Language, however, imposes a digital system on the analogue facts. Noises are assigned unequivocally to phonemes, shapes to graphemes, and sequences of these to words and sentences. Aided by considerable processing input by the receiver, sentences become meanings or messages. Sometimes, of course, the data being received is contradictory or indeterminate; the signal is corrupted and the system has to go into repair mode: "Sorry, what was that?" or "I can't read your sister's handwriting."

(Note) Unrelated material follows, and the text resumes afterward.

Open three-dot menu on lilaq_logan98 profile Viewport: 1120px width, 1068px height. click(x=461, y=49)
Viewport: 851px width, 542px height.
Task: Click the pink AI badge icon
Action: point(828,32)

The title of this paper is a truism, something that linguists have known for a long time, though they may not have expressed it in those words. It is, after all, the basis of the whole of phonology. It doesn't matter, in a word like lamb whether I use a clear l, a dark l or anything in between. Because I am speaking English and you are listening in English, you assign the noise I am making to the /l/ phoneme. If I say ram you assign the first noise of that word to the /r/ phoneme. But if you are listening in Japanese, you may find that more difficult to do. Listening is digital, but the base is different in different languages.

Think how easy it is to spot the exact moment wo man in einer anderen Sprache zu sprechen anfaengt, und auch genau wo you start to speak the first language again. Funnily enough this becomes even easier when one of the languages in the pair is completely unfamiliar. If I start in English lewkoo gamlang phuud pasaa thai, khun mai khawchai leui theung wela I start speaking English again. I imagine you found it quite easy to identify the crossover points, even without knowing what was going on in the middle. There is no gradual blending. I am speaking English or I am not speaking English.

A digital speaking test

One area in which we could take more notice of the analogue/digital distinction is in testing pronunciation. Most techniques, from the interview down to the most basic read aloud or repeat activities, involve a candidate who goes through the analogue process of making noises and an assessor who makes analogue judgements as to how close the performance is to some criterion:

 "Yes, that was definitely /ɪ/ rather than /i:/";
or  "Your /y/ was insufficiently rounded."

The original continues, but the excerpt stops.